What else could happen to these folks?
Rebuilding Together, Habitat for Humanity, Operation Helping Hands, and other organizations all chose to do the only thing they felt they could do--they committed to rebuilding each and every home at their expense. Doing so took down Operation Helping Hands, who, following the remediation work, shut down, exhausted and broke. Rebuilding Together estimates the cost of each rebuild to exceed $40,000.
One of the Chinese drywall manufacturers, Knauf Plasterboard Tianjin, has entered into a settlement that will provide some assistance to homeowners who can prove their product was used. Other Chinese manufacturers, because they are not subject to US jurisdiction, have simply ignored the lawsuits. Makes you wonder about the benefits of globalization, doesn't it? I mean, if foreign manufacturers are entitled by treaty and law to sell their products in our market, where is the reciprocity if their products cause us harm?
Our Work
We spent a bunch of time at Miss Audrey's home on Spruce Street in the Hollygrove. Miss Audrey's son suffered a massive stroke, and is now confined to a motorized wheelchair. Ann and I had one of those "Aha!" moments at her home when the work was described for us. Miss Audrey's home is a solid single shotgun home, in pretty good shape, but when a wheelchair is added to the equation, the level of the floors becomes very apparent. Between the back bedroom, where Miss Audrey's son lives, is a bathroom/laundry room that he has to pass through to make it out the side door to his wheelchair ramp. That room was the place where all of the imperfections of the floors came together. The foundation had sagged, and her son could no longer traverse the floors with his wheelchair without Miss Audrey's help. Miss Audrey is several sizes smaller, and a number of years older than her son..

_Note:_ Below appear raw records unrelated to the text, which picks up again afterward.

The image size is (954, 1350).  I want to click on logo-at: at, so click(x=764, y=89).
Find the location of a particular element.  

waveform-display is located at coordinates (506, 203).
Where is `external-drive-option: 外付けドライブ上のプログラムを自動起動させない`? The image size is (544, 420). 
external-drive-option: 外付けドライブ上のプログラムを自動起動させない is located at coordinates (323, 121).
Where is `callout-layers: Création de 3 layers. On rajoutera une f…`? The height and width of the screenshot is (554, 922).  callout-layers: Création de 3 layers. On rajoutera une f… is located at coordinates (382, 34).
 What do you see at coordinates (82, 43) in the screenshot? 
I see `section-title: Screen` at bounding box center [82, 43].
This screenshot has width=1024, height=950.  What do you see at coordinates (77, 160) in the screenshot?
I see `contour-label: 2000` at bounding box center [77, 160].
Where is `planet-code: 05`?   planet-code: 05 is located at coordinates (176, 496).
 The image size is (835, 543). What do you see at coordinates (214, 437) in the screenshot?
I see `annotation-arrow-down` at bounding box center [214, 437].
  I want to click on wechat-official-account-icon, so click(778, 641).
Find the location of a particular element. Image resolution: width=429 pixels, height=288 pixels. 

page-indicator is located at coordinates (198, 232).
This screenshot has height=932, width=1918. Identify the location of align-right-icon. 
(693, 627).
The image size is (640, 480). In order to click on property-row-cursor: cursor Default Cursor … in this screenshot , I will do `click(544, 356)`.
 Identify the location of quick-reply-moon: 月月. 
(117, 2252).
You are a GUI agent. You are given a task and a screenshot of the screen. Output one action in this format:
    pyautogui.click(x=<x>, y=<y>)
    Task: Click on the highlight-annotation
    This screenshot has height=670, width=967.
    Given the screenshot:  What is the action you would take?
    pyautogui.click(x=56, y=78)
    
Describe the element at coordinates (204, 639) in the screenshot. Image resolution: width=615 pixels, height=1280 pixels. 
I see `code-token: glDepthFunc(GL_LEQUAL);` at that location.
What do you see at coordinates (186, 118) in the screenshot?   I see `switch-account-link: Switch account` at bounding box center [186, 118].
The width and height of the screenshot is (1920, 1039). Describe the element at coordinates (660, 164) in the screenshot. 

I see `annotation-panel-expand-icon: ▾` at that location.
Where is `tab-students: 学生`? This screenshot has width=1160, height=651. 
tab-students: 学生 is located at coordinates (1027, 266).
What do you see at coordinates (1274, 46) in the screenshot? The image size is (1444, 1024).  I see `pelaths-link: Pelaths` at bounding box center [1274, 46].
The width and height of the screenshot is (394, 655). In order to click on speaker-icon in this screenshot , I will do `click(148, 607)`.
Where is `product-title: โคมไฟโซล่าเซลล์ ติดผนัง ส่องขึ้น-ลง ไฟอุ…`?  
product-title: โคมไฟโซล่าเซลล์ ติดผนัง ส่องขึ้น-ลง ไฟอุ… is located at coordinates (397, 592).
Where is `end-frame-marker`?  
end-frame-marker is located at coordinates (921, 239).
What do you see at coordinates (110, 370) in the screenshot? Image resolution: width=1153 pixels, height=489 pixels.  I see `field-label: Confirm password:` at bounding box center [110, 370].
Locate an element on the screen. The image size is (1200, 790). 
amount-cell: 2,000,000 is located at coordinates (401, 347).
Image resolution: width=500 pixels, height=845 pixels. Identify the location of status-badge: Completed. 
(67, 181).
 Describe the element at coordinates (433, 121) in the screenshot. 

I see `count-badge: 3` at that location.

Our Rebuilding Together's boss' plan was to build a small ramp to get Miss Audrey's son from his bedroom to the bathroom/laundry room level (several abrupt inches below his bedroom). While we took a small break Ann and I were sitting on the floor and it came to us: the span from the edge of the bedroom level to just a few feet inside the bathroom level, WAS LEVEL. In other words, right there at the transition was a foundation sag that had added the drop between the rooms. Instead of building a ramp that acknowledged the sag, if we pulled up just a few square feet of floor, fixed the joists underneath, then installed new subfloor and tiles, voila! We'd have a level floor he could pass through on his own, without Miss Audrey's assistance. After proving our discovery, we all went to work on what turned out to be a really great solution, leaving all of us pleased with the outcome. Several times, Miss Audrey showed us her love with her wonderful lunches. Lunches we've been served so often during our time down here in New Orleans, lunches we've long referred to as Sunday Dinner.